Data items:
[Start of section]

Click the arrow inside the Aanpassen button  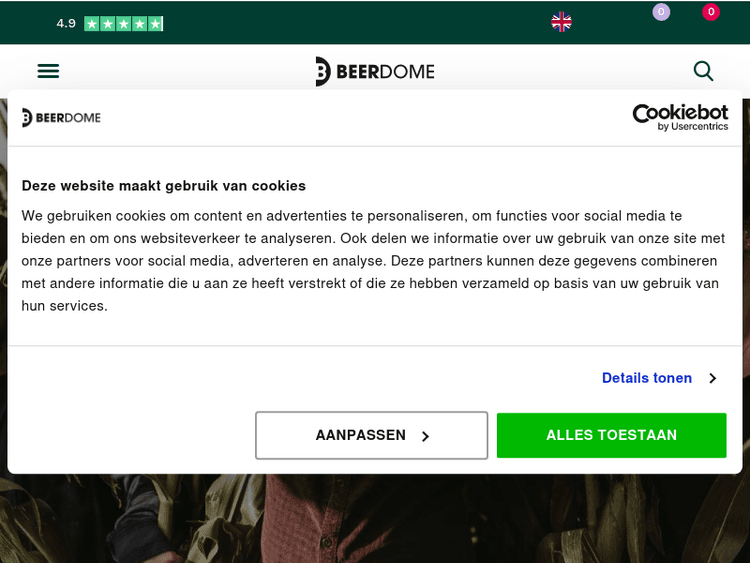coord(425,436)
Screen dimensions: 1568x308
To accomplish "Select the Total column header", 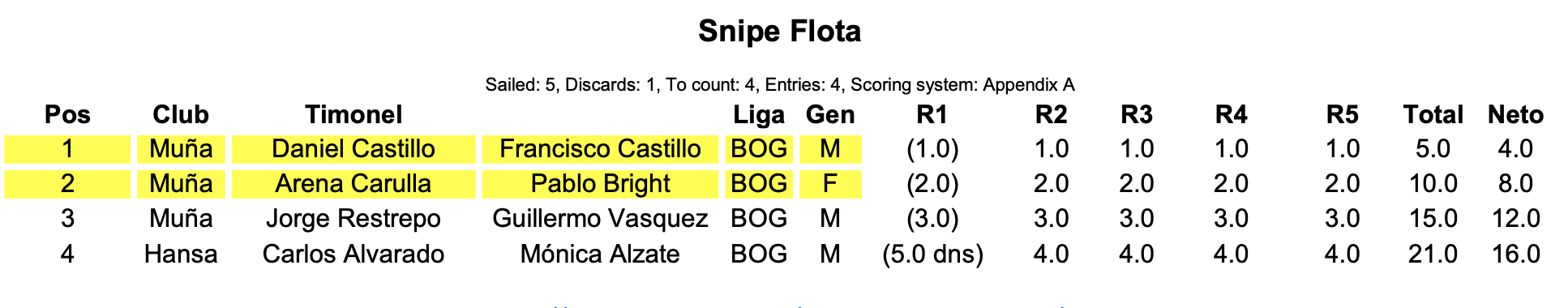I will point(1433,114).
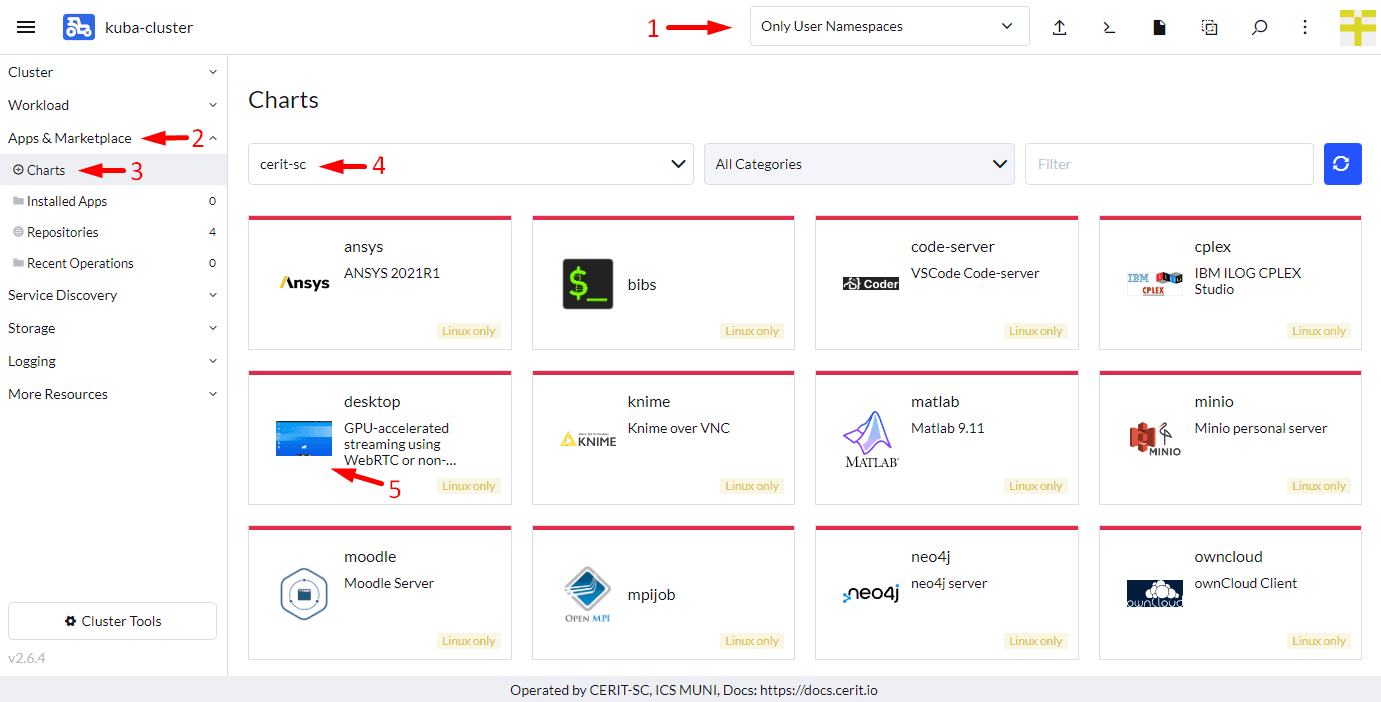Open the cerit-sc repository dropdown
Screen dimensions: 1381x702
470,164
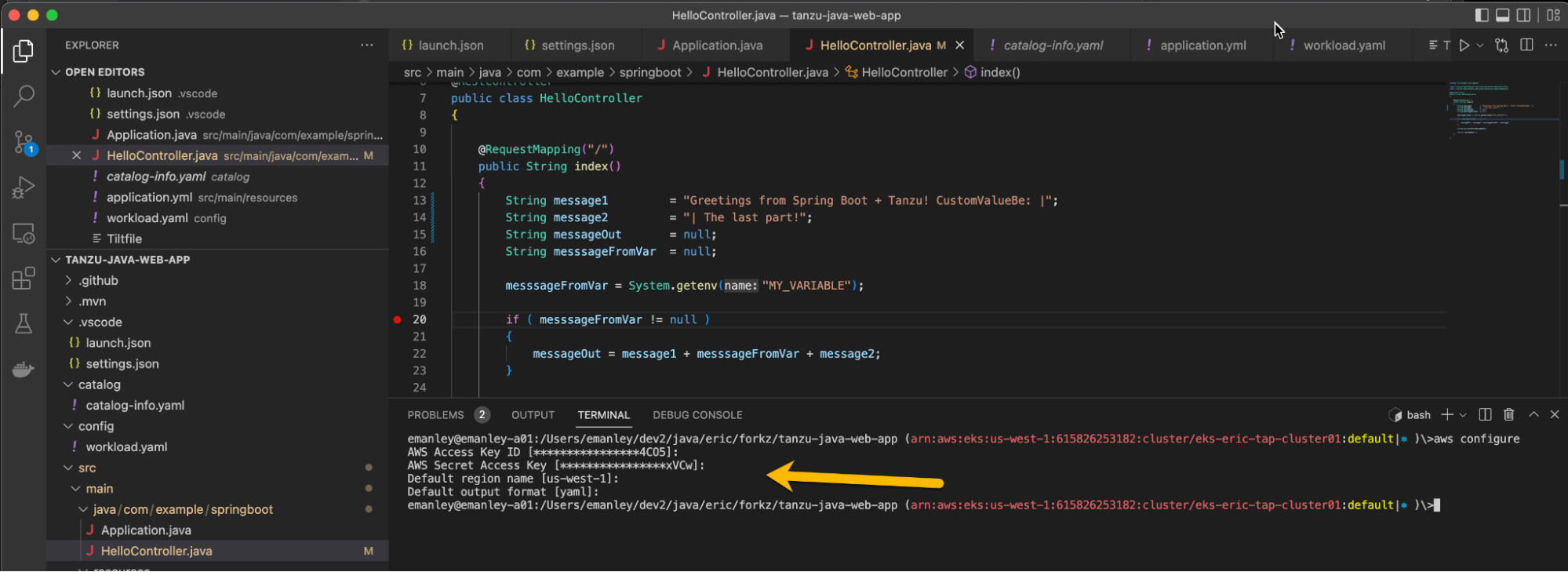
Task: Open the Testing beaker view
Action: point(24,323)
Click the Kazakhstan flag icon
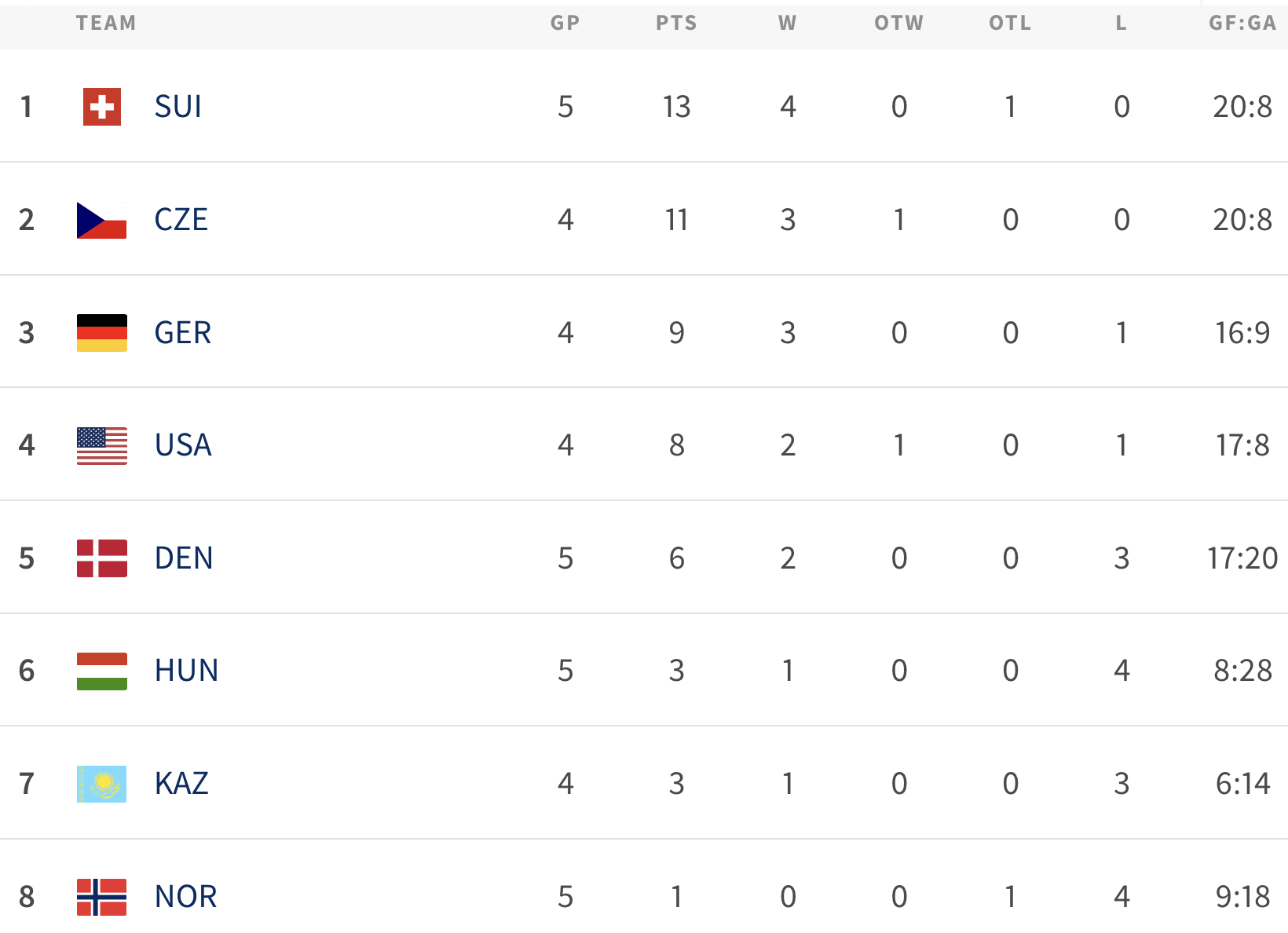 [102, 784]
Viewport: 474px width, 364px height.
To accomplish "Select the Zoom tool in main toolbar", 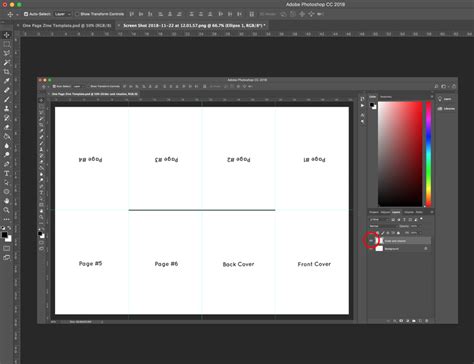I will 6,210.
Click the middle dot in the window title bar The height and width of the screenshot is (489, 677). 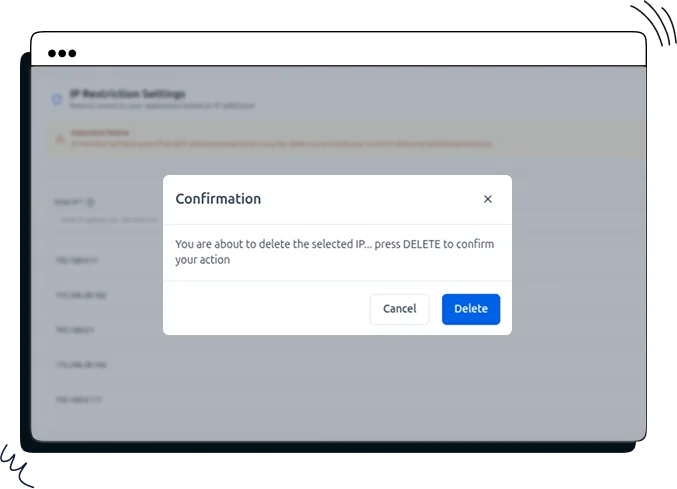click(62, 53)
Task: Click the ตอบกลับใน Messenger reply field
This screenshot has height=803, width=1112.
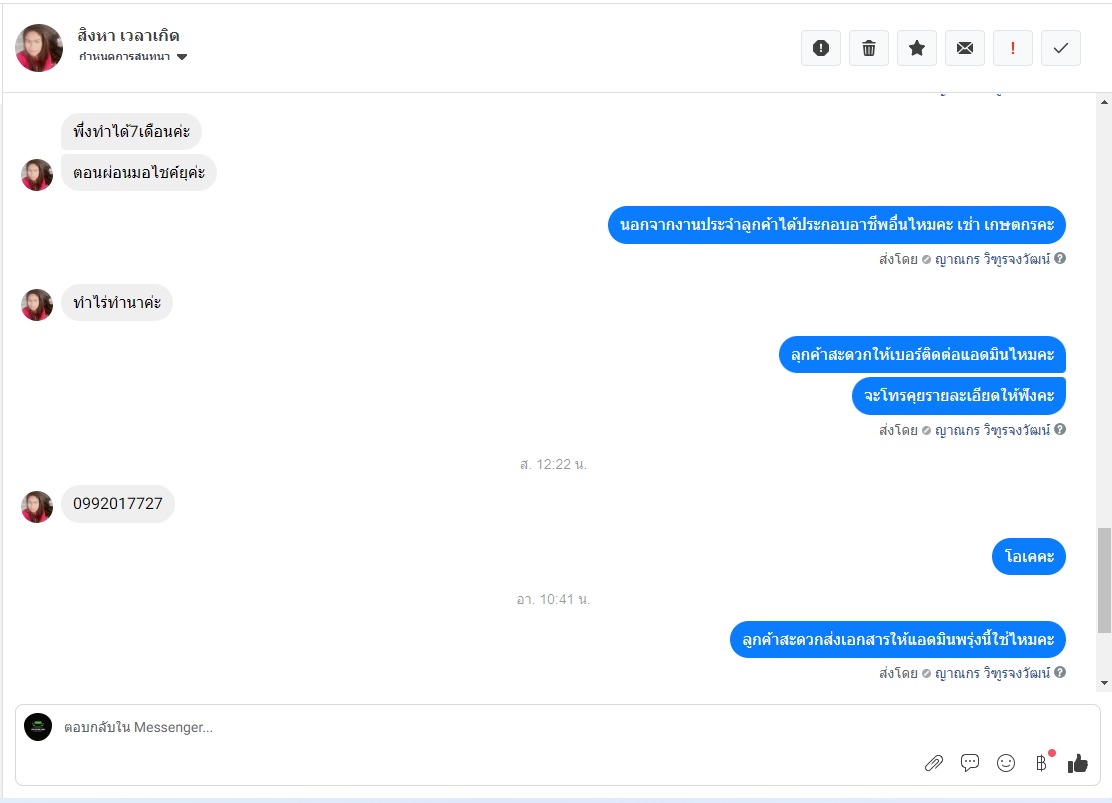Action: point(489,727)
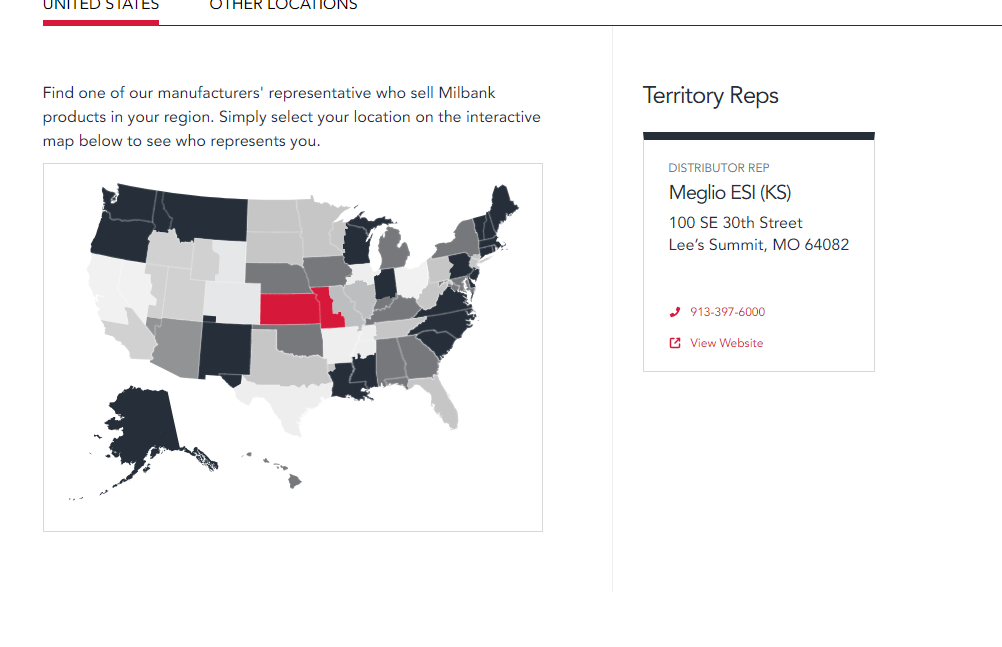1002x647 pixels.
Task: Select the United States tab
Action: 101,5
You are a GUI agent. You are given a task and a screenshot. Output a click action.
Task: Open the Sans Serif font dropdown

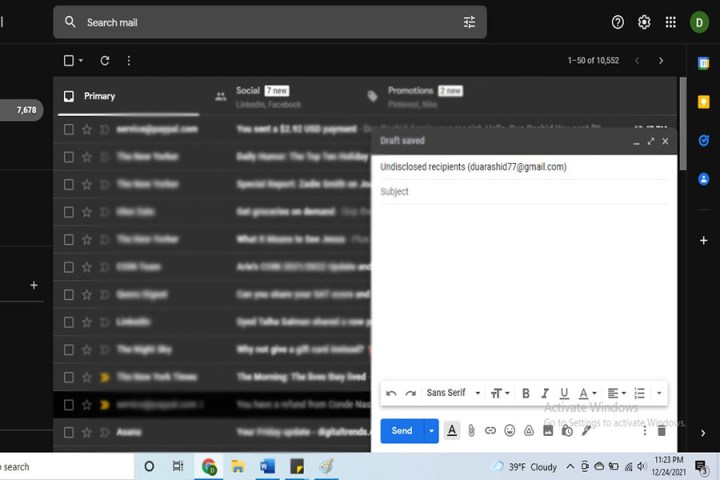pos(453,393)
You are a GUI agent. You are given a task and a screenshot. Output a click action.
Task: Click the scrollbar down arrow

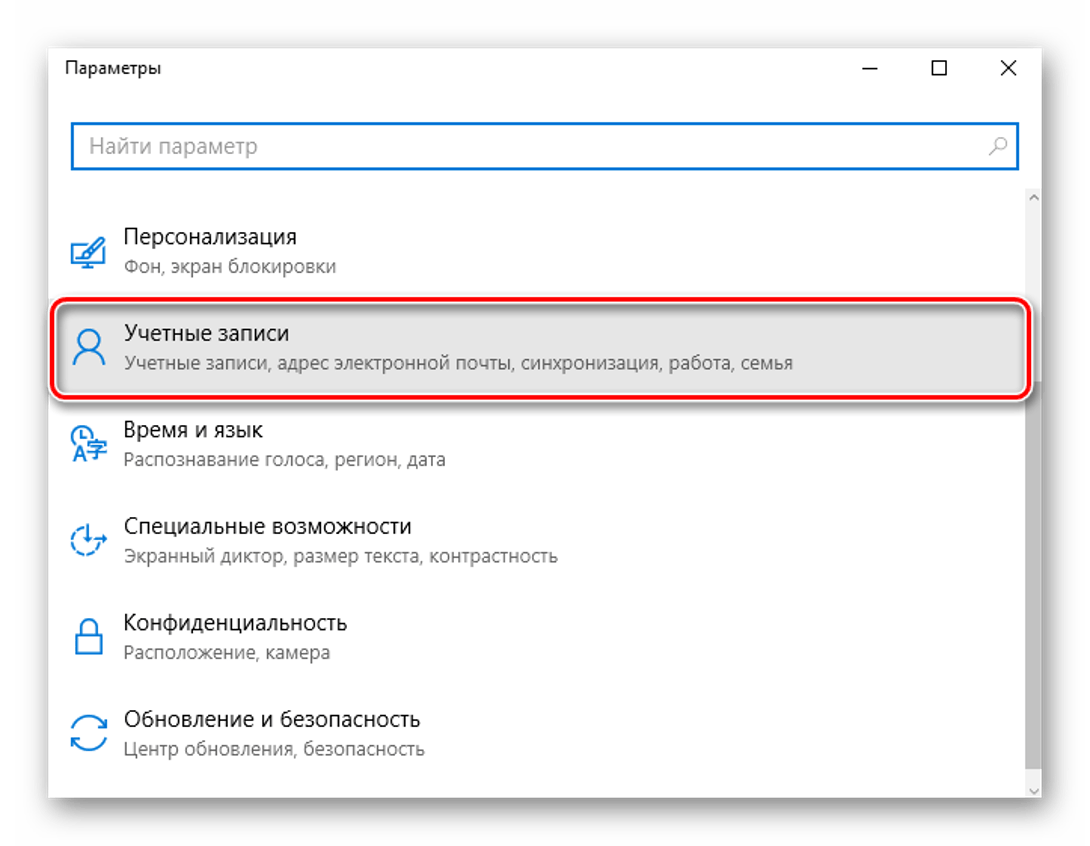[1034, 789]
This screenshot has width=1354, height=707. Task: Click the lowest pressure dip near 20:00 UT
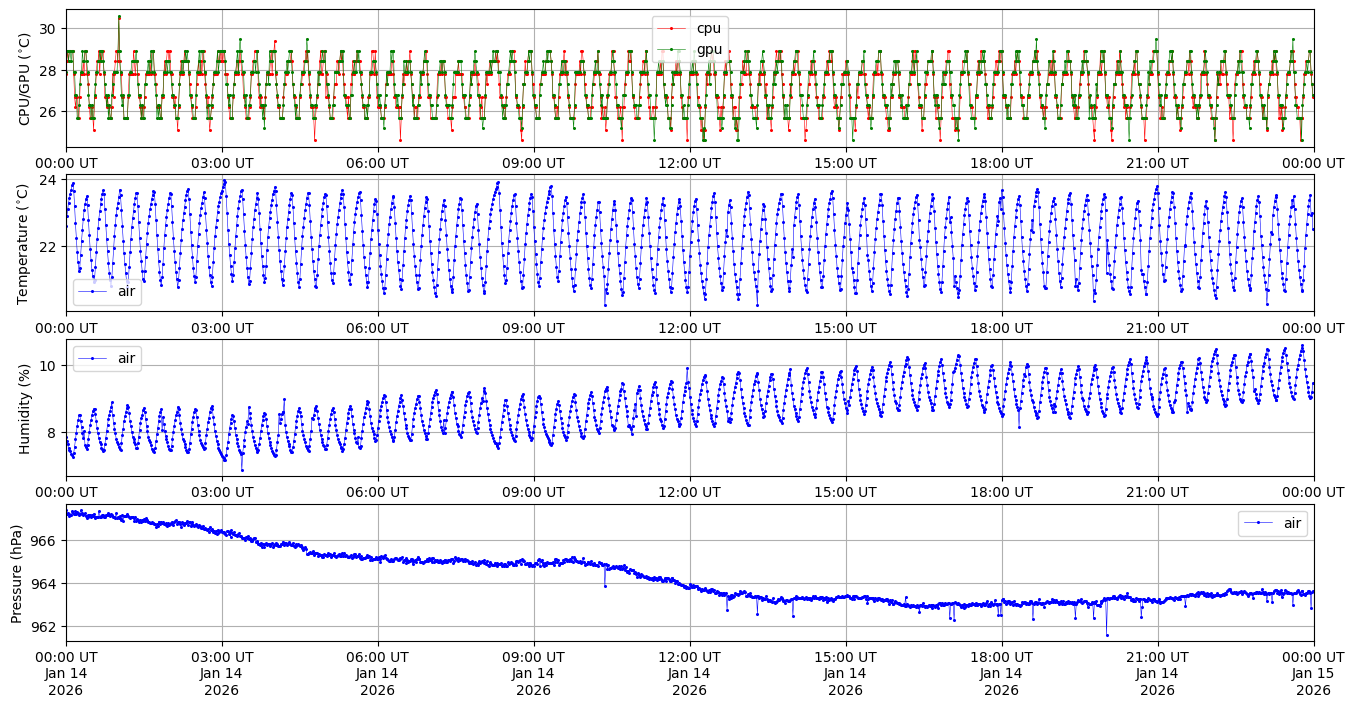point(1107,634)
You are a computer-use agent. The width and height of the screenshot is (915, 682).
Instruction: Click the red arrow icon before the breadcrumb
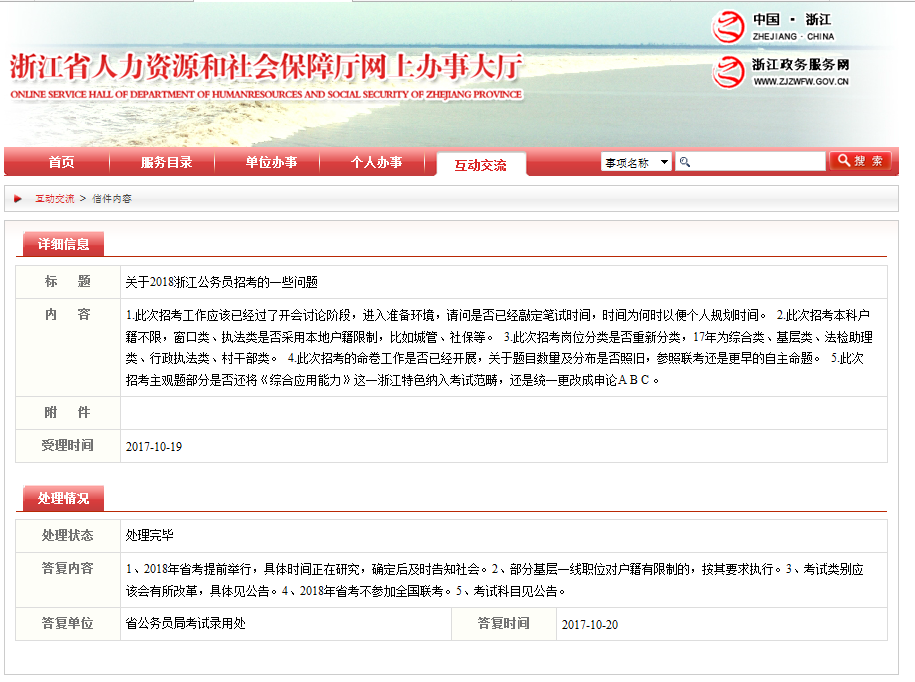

[End of section]

The problem:
In the records above, find the line that contains "Task: Click the scrollbar down arrow" and retype it and all lines after it exactly, leaving out any pictures.

Answer to this problem:
Task: Click the scrollbar down arrow

[1034, 789]
This screenshot has width=1354, height=707. Task: Click the lowest pressure dip near 20:00 UT
point(1107,634)
You are a computer-use agent. The width and height of the screenshot is (915, 682).
Instruction: Click the red arrow icon before the breadcrumb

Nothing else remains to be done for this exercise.